Subgroup analyses—One hundred and fourteen first time primary breast cancers occurred in the first nine years of follow-up, and 137 cases occurred in the last nine years. The relative effect of stress on incidence of breast cancer seemed to be similar in the two periods of follow-up (table 4). Sixteen per cent (n = 1045) of the women were receiving hormone therapy at baseline, and the effect of stress on risk of breast cancer seemed to be mainly confined to these women (table 5). The P value for effect modification was 0.09. Among women receiving hormone therapy, the hazard ratio for primary breast cancer was 0.83 (0.72 to 0.97) for each increase in stress level on the six point stress scale. No notable effect modification occurred in subgroups of menopausal status, physical activity, alcohol consumption, oral contraceptive use, education, and number of children (data not shown).
Among 6689 women followed up for an average of 18 years, higher self reported everyday stress was associated with lower risk of breast cancer. Our results are similar to those from the nurses' health study, in which Kroenke et al found self reported stress from adult care giving to be associated with lower incidence of breast cancer.14 Our results are, however, in contrast with the results of a Finnish cohort study, which found no association between stress of daily activities and breast cancer, and a Swedish study in which severe mental stress was associated with higher incidence of breast cancer.12,15 Some of the discrepancy may be explained by the fact that different measures of stress were applied and that the Finnish and Swedish studies included all incident cases of breast cancer, whereas we confined our analyses to first time incidence of primary breast cancer. Apart from these studies, the main focus has been on stressful life events. However, the nature of sustained everyday stress is different from stressful life events, and a greater risk of breast cancer associated with stressful life events is not necessarily in contrast with a lower risk of breast cancer associated with daily stress.
The prospective design of the Copenhagen City heart study ensured temporality between stress and incidence of breast cancer. The cohort is a large random sample of the general population of Copenhagen. Furthermore, linkage of civil registry numbers to nationwide population based registers enabled identification of virtually all cases of breast cancer and allowed for nearly complete long term follow-up.
Information on several important risk factors for breast cancer, such as family history of breast cancer, age at menarche, and age at first full time pregnancy, was not obtained. However, to confound the results these factors would also have to be related to stress. We cannot exclude that having experienced breast cancer in a near family member may act as a stressor and thereby lead to higher levels of stress, which would result in a spurious positive association between stress and breast cancer.
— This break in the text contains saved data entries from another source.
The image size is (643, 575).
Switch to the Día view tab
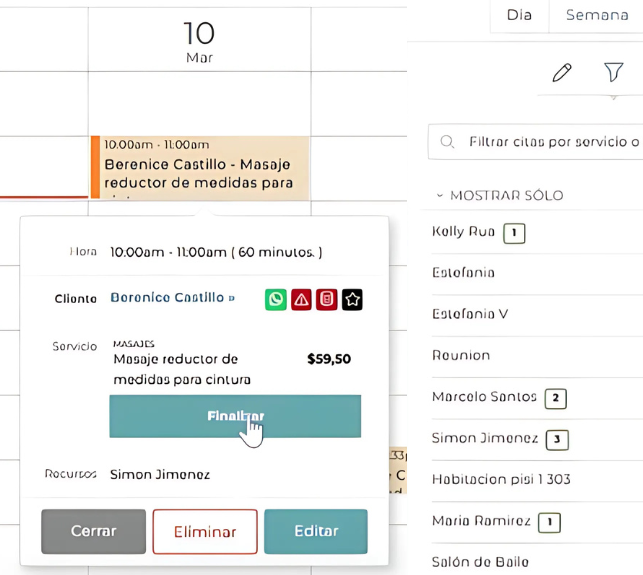(x=519, y=16)
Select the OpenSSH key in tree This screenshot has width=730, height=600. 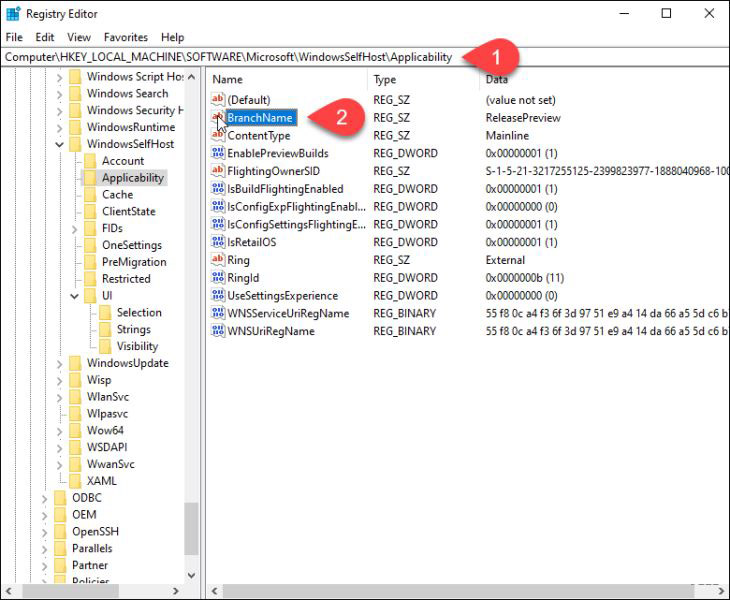click(95, 532)
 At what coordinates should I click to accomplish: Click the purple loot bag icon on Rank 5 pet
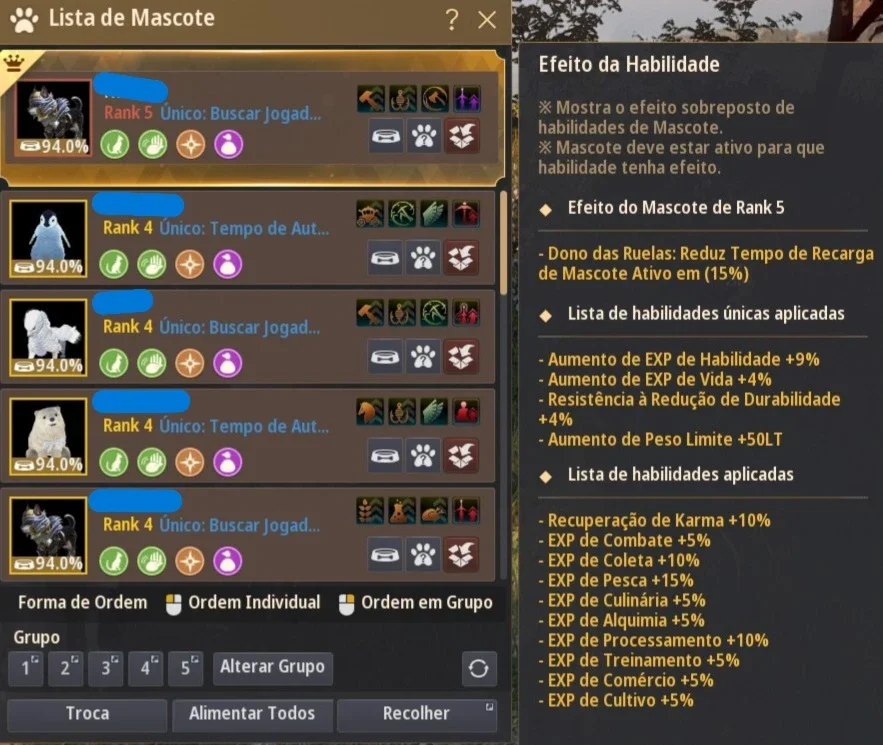(229, 144)
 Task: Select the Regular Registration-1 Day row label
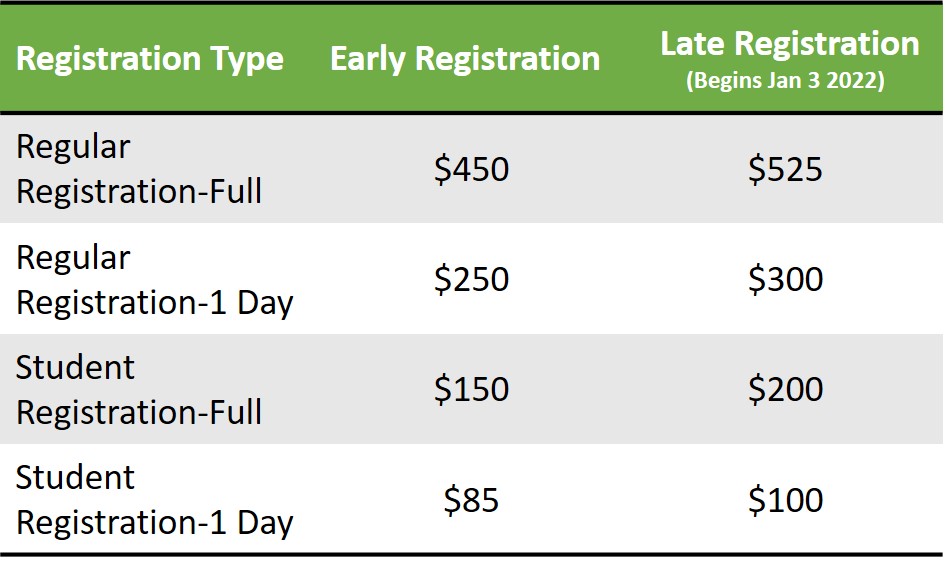click(x=154, y=279)
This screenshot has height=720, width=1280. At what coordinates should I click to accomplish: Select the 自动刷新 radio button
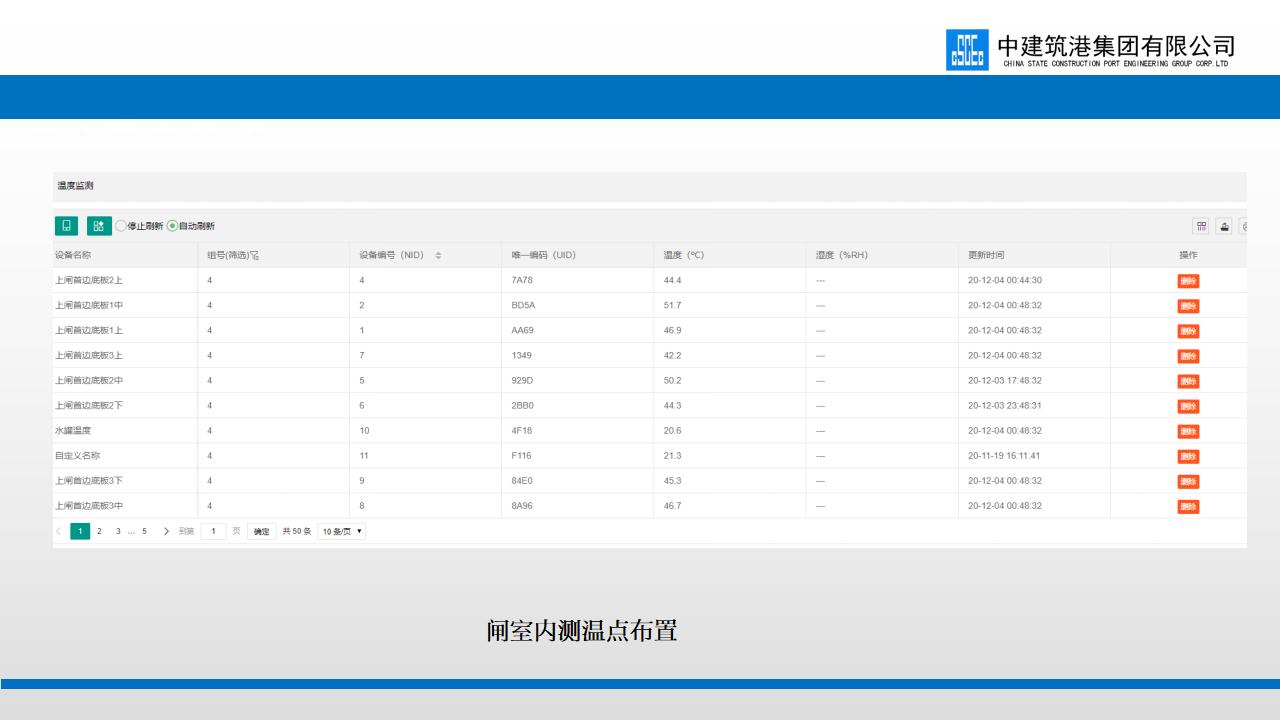(172, 226)
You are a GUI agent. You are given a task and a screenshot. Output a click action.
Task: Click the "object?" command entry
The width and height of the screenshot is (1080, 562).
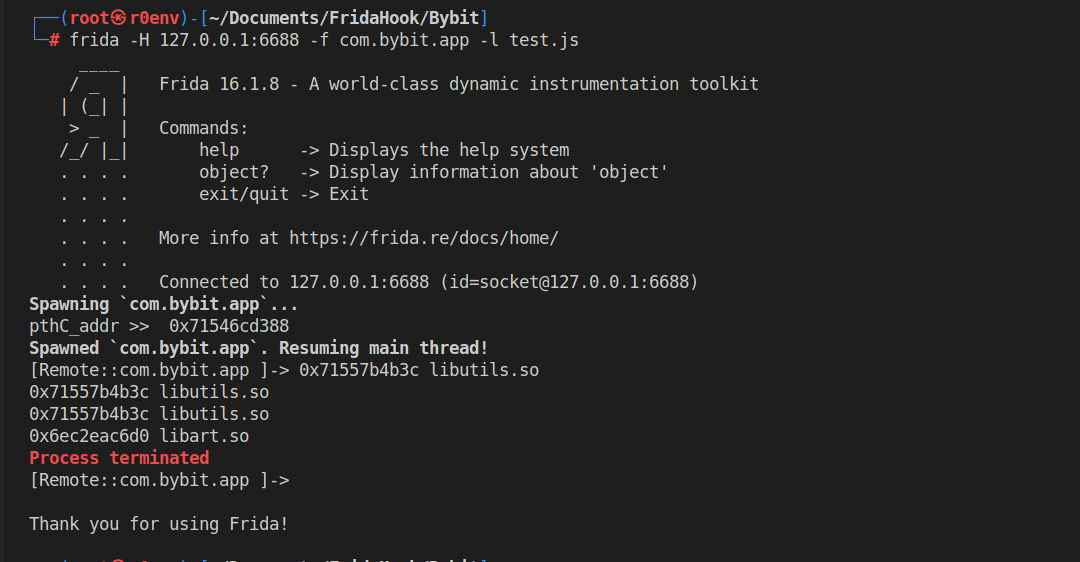[234, 172]
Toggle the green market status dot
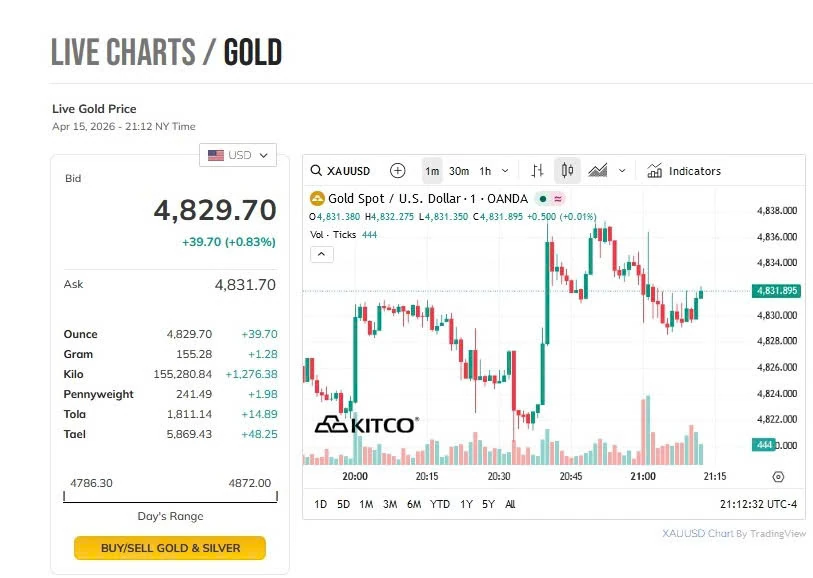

This is opposite to the inverse association we observe in our study and therefore cannot explain it. Late age of menarche would have to be relatively strongly related to high stress in order to explain our results, but we know of no empirical evidence or biological explanation that would support such an expectation. Late age at first full term pregnancy is a well established risk factor for breast cancer. More women with high stress had low education (55% versus 47% in the low stress group), and women with low education tend to have their first pregnancy earlier than other women. Thus, we cannot exclude that some of the observed inverse association is due to uncontrolled confounding by age at first pregnancy. However, adjustment for number of children, which also tends to be correlated with age at first pregnancy, as well as adjustment for socioeconomic status only slightly changed the estimates.
Mammographic screening for women aged 50-69 years was introduced in Copenhagen in 1991.20,21 Stressed women may have been less likely to participate in the screening programme and may therefore have had invasive breast cancer diagnosed at a later stage. According to Olsen et al, an expected increase in incidence of invasive breast cancer occurred after the first screening round, but the incidence dropped to the pre-screening level in the following screening rounds, indicating that over-diagnosis of breast cancer was not a major problem.21 Furthermore, screening took place only in women aged 50-69 years and in the last nine years of our study. The effect estimates were similar in the first and last nine years of follow-up (table 4), so bias by screening is unlikely to explain our results.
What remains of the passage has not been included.